The problem of resolution is solved: computers have much higher resolution than conventional video. Also, whatever the instructor does has to be visible on the classroom displays, and therefore will be visible remotely or on the recordings.

Recording size is also solved - recording audio takes up much less spess than audio+video - the example given above that required 100 Gb of disk space for video would only need about 1.5 Gb for the audio. As for the activity on the whiteboard, this can be recorded in even less space than the audio because you don't have to record each frame, only the activity.

(Suppose the instructor draws a figure, and takes a five seconds to do this. Recording frames, this would take 150 frames, with each frame requiring at least 100K for compressed computer-resolution images - this would be 15 Meg. The same data based on activity, would store a series of pen positions and times, which would take about 12 bytes per sample. If you stuck with video frame rates, you'd need 150 samples, or 1800 bytes. A semester of such data would require about 130 Meg.)

There'd be some nice bonuses to this sort of approach that would also improve the classroom:

The only missing piece is the software. There may be software for teleconferencing that has many of the desired features. But for complete success, such a project would need it's own dedicated software. Fortunately, universities have no lack of bright eager software developers who will do the work cheaply or even for free. Here's what you'd need to start: An application with such basic functionality could probably be done by a single programmer with the right skill set in less than a month. Later you could get fancy, give the lecturers powerful tools for preparing lectures, the ability to prepare animations, even to integrate the occasional short video segment. The playback applications could gain the ability to search, to smoothly rewind, etc.

I've always believed in the use of Technology in education. Unfortunately, it always seems to be misapplied. The system I've described above would apply technology to legitimately improve a current tool of teaching, the blackboard, rather than cluttering the class with new, poorly integrated technology that hinders rather than helps.


August 2003 Update - ScreenWatch

The CEO of OPTX, the makers of ScreenWatch, wrote to inform me of their product, probably with the hopes that I would take a look at it and comment here, and that's exactly what I'm doing. Note that I have never used their product, and so I'm only commenting on their concepts.

ScreenWatch takes a somewhat different approach than I imagined. Rather than providing a blackboard application, under which you can do any presentation you need, ScreenWatch provides a recording of what is on the monitor, and the ability to mark it up. This means that it doesn't have to reinvent powerpoint - you can just use powerpoint, or your favorite spreadsheet, or any other program that you want to integrate into your presentation.

This is very powerful - it is easier for the lecturer to use the tools they already know, and reduces the complexity of ScreenWatch considerably. However, I have to guess that this does not result in the tightly integrated solution that I think would be ideal.
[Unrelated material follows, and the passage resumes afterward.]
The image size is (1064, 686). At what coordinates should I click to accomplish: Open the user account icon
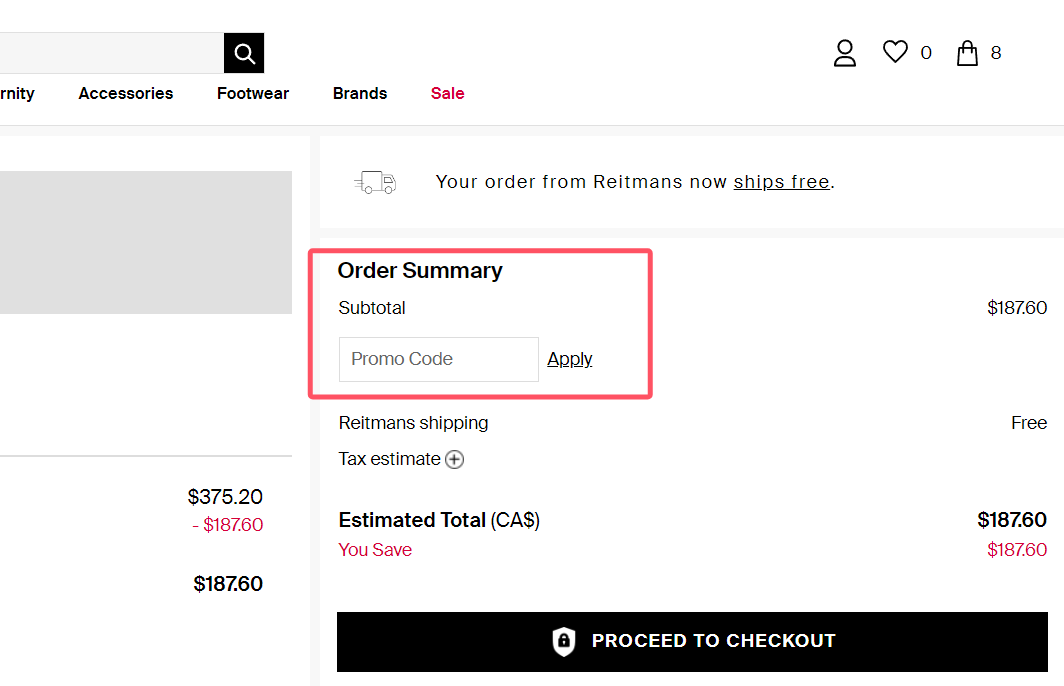click(x=845, y=53)

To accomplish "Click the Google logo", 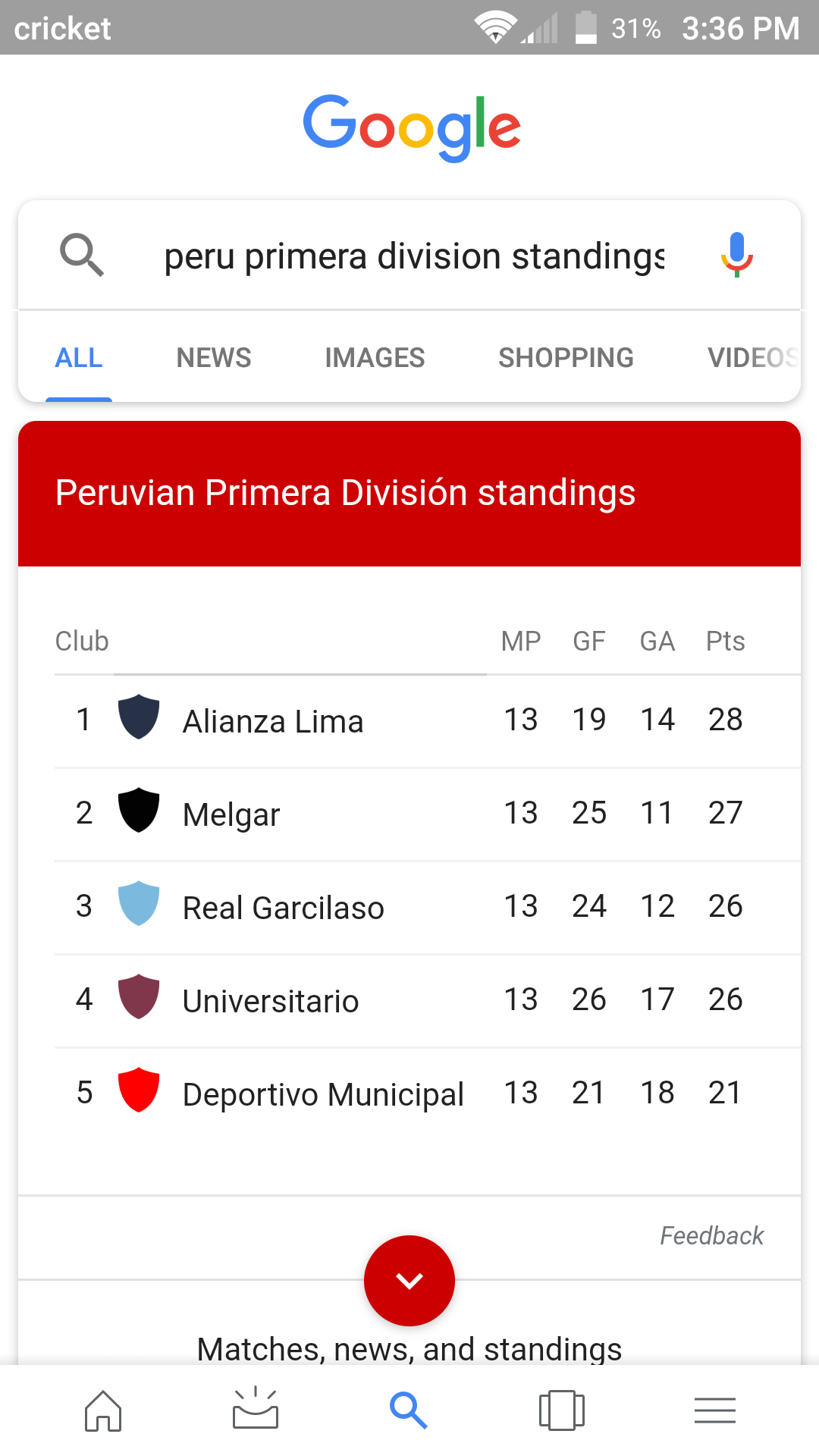I will (x=412, y=127).
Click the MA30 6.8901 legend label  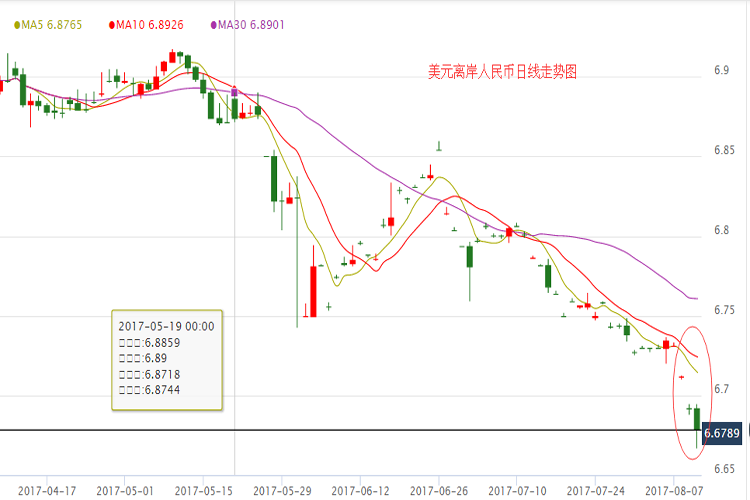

The recording is supposedly done in a fairly efficient fashion, recording only screen changes, and not screen frames. This would not be quite as efficient as my vision, but should certainly create manageably sized recordings if they implemented the recording as they've claimed.

They claim good speed of playback over a dialup modem, which is reassuring. It isn't clear if they offer live broadcasting of the lectures too.

I've never used the product, I'm not exactly endorsing it, but I will say that it appears to be a step in the right direction, and is worth investigating.